Les agents des forces de l’ordre kenyans ont également été condamnés par des groupes de défense des droits, qui les ont accusés de recourir à une force excessive, de commettre des exécutions extrajudiciaires et de procéder à des arrestations arbitraires. Cela s’est clairement manifesté pendant la pandémie, lorsque la police a été accusée d’avoir tué des dizaines de personnes tout en appliquant les mesures de confinement. La police kenyane a également tué au moins 30 personnes lors de manifestations antigouvernementales cette année, selon Amnesty International.

Compte tenu de ce bilan, des militants et des groupes de défense des droits humains au Kenya et au-delà ont critiqué la décision de déployer la police kenyane en Haïti. Beaucoup ont fait part de leurs inquiétudes au Conseil de sécurité de l’ONU, aux États-Unis et à d’autres gouvernements, et les ont exhortés à abandonner leur soutien au déploiement.

« La police kenyane va exporter sa brutalité vers Haïti », a déclaré Otsieno Namwaya, directeur de la division Afrique de l’Est à Human Rights Watch.

M. Mutua, le ministre des Affaires étrangères du Kenya, a rejeté ces inquiétudes comme étant du « vent chaud » et s’est dit convaincu que la force kenyane contribuerait à ramener la stabilité en Haïti.
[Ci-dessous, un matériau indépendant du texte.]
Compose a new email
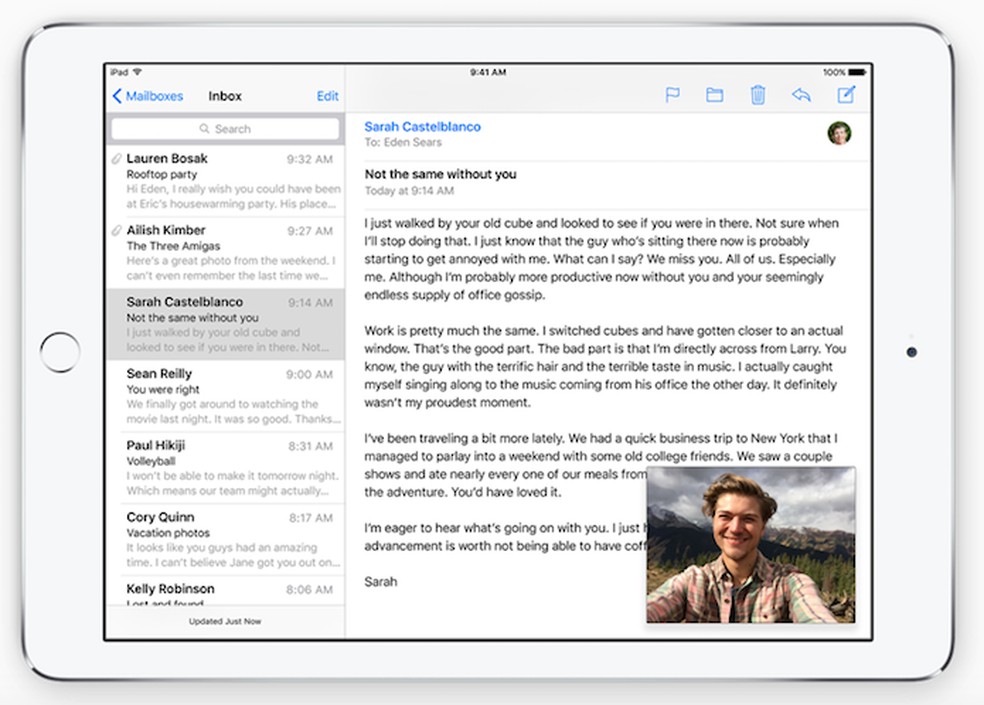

« Il y a une raison pour laquelle les États-Unis, le Canada, l’ensemble des pays des Caraïbes et de nombreux pays du monde demandent au Kenya de prendre les devants », a-t-il déclaré. « C’est parce qu’ils ont confiance dans le professionnalisme de la police kenyane. »

Les responsables américains affirment qu’ils s’efforcent de ne pas répéter les erreurs commises lors des précédentes missions de stabilisation en Haïti. L’administration Biden ne souhaite pas que la force multinationale s’engage dans des échanges de tirs constants avec des gangs, mais plutôt garantir que l’aide humanitaire puisse être envoyée en toute sécurité au pays, ont déclaré deux responsables américains qui connaissaient le sujet mais n’étaient pas autorisés à s’exprimer publiquement.

Pourtant, de nombreux Haïtiens font écho aux préoccupations des groupes de défense des droits kenyans, soulignant les récentes interventions comme preuve de la manière dont elles nuisent au pays. La confiance dans les Nations Unies s’est effondrée en Haïti après que des enquêtes ont montré que le mauvais assainissement assuré par les soldats de maintien de la paix de l’ONU après le tremblement de terre de 2010 en Haïti avait provoqué l’une des épidémies de choléra les plus meurtrières des temps modernes, tuant au moins 10 000 personnes.

Gédéon Jean, directeur exécutif du Centre d’analyse et de recherche sur les droits de l’homme, une organisation haïtienne indépendante, a noté que la mission de maintien de la paix de l’ONU, qui a pris fin en 2017, dépensait parfois des centaines de millions de dollars par an pour ses opérations.

Par la suite, a déclaré M. Jean, cela « a laissé derrière lui une force de police qui n’avait même pas d’hélicoptère ni de bons blindés ».

Compte tenu de la taille proposée de la force kenyane, on craint également qu’elle ne soit sous-équipée en armes. « Ces gars-là ont des fusils de calibre .50 montés sur des camionnettes », a déclaré Daniel Foote, ancien de l’administration Biden. envoyé spécial en Haïti, qui a démissionné en 2021 suite aux expulsions de migrants haïtiens, a parlé des gangs qui attendent les Kenyans. « Vous ne pouvez pas le faire avec des personnes non qualifiées, et vous ne pouvez pas résoudre le problème avec des recrues. »

M. Foote a ajouté que même s’il était « théoriquement » opposé à une intervention en raison des erreurs passées commises lors de telles missions, il pensait que les États-Unis avaient la responsabilité d’aider Haïti et de permettre aux Haïtiens de guider la manière dont une telle intervention pourrait fonctionner.

« Les États-Unis devraient diriger une mission de maintien de la paix », a déclaré M. Foote. « Ils n’ont pas besoin d’envoyer 10 000 soldats. Ils doivent envoyer des gars des forces spéciales qui descendent et trouvent comment ouvrir les artères et s’en prendre aux gangs.

Simon Romero rapporté de Mexico, André Paulte de Port-au-Prince, d’Haïti, et Abdi Latif Dahir de Nairobi, au Kenya. Emiliano Rodríguez Mega a contribué aux reportages de Mexico, et Zolan Kanno-Youngs de Washington.